Take one school district presentation on an impending budget crisis. Add an article from The Lewisboro Ledger on how higher school taxes depress home values. Stir in a large dose of the worst economy in decades. What do you get?

If you are school board President Michael Gordon, you get to send a letter to Sandy Grebinar, president of the Katonah-Lewisboro School District Teachers’ Union, asking that the teachers’ union give back, at least temporarily, the wage gains they won in their most recent contract negotiations. Mr. Gordon sent his letter to Ms. Grebinar less than 24 hours after the school board unanimously voted to endorse the wage freeze in order to avoid, in the school board’s words, “a severe loss” in teacher jobs.

Last month, Assistant Superintendent for Business Michael Jumper presented a grim illustration of the dilemma facing the school district in the upcoming 2011 budget. Noting that school district salaries and benefits represent more than 80% of the district’s current $108-million school budget, Mr. Jumper projected that salaries and benefits would jump roughly 6% and 11% next year, creating a projected 2011 budget of close to $114 million.

The school board recognizes that, in this economy, taxpayers are likely to vote down that kind of budget and tax increase. In that event, the school board might have to implement what’s called a “contingency budget.” How much is a contingency budget, you ask? At the risk of oversimplifying, you take the current $108-million budget and increase it by 4% or, if less, the rate of inflation.

We’ll do the math for you — last year’s rate of inflation was 0%, so the increase in last year’s $108-million budget would be 0%. That means the contingency budget for 2011 would be $108 million. And the layoffs would begin — lots of them.

“The stark reality,” Mr. Gordon wrote to Ms. Grebinar, is that the school board, if it adopts a contingency budget, “likely would need to reduce faculty and staff by more than 55 positions — most of those teaching positions.” Even a budget increase of 2% or 3% would result in elimination of between 25 and 30 teaching positions, notes Mr. Gordon.

Mr. Gordon gives a hat-tip to The Lewisboro Ledger for its article “Taxes depress home values” by Jane Dove. “It would be irresponsible,” Mr. Gordon writes to Ms. Grebinar, “for us to allow events to unfold passively in a way that would further exacerbate that situation.”

Noting the $2.1-million increase in contributions to the Teachers’ Retirement System and the magnitude of the recession, Mr.
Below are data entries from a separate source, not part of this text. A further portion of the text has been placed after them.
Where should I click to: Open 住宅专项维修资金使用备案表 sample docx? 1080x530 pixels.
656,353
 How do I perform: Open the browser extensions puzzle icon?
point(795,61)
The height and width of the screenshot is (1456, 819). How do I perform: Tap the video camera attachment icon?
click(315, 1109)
Gordon tells the teachers’ union president: “Had those circumstances been known, the Board would not have agreed to salary terms that could cost the District another $2.1 million ... resulting in salary increases for more than half of our faculty in the range of 6.5% to 9.9%.”

So what’s Plan B? What if Ms. Grebinar refuses Mr. Gordon’s offer? What if she won’t give up the deal that was won fair and square at the bargaining table?

Unlike Ms. Grebinar, Mr. Gordon returns phone calls from The Ledger.

“We would do our best to minimize a reduction in staff positions,” Mr. Gordon told Briefing Book, “but I don’t see how that gets avoided. With everything the district is going through, I don’t see us getting a 5.4% budget increase past the voters, especially given the declining revenue from Albany. I don’t think we would put that in front of the voters. We would be as creative as we can. But there would have to be staff reductions.”

Not since Peter DeLucia voted “no” on last year’s town tax increase has a Lewisboro politician set forth as clear a case for change as Mr. Gordon has. Declining home values, higher taxes, and an angry electorate created last year’s taxpayer revolt at the ballot box. The school board is making a valiant effort to avoid the same fate.

The school district’s budget problems are systemic and long term. They won’t be solved simply by freezing teacher salaries for a year. That stopgap measure, taken alone, will only postpone the inevitable increases by back-loading them onto future budgets and future taxpayers.

But given where we are, Ms. Grebinar would be wise to take Mr. Gordon’s offer. It’s not the final answer. But it’s an essential, and welcome, first step.